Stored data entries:
··········

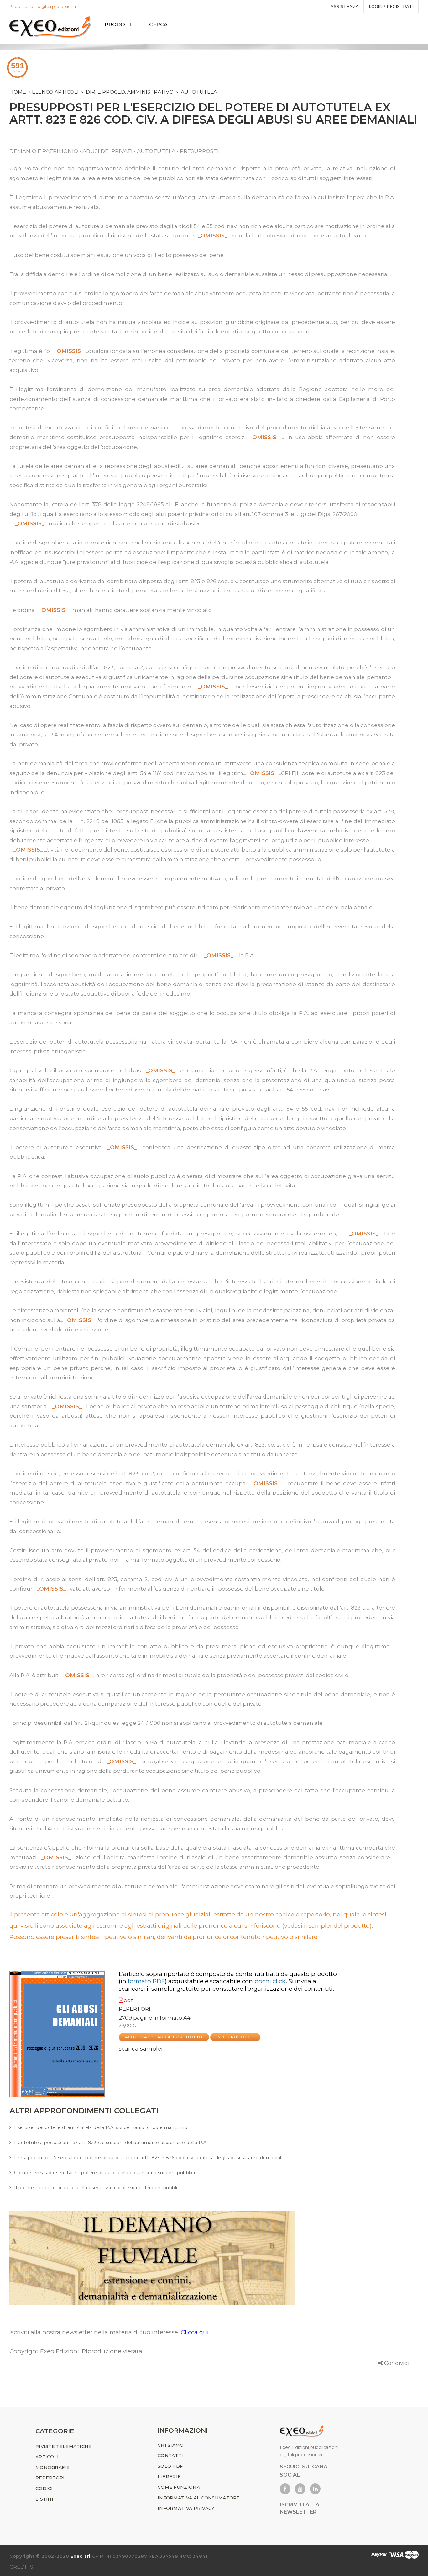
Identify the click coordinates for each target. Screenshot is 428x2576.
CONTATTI (170, 2455)
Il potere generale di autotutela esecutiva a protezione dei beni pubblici (97, 2188)
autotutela (199, 92)
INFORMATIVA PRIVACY (186, 2508)
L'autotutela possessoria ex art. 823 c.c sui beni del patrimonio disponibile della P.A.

··········

- **THE PROBLEM**:
Where the records above contain a line with "autotutela (199, 92)", repeat that line and each later line through the end, exactly, and nothing more.

- **ANSWER BELOW**:
autotutela (199, 92)
INFORMATIVA PRIVACY (186, 2508)
L'autotutela possessoria ex art. 823 c.c sui beni del patrimonio disponibile della P.A.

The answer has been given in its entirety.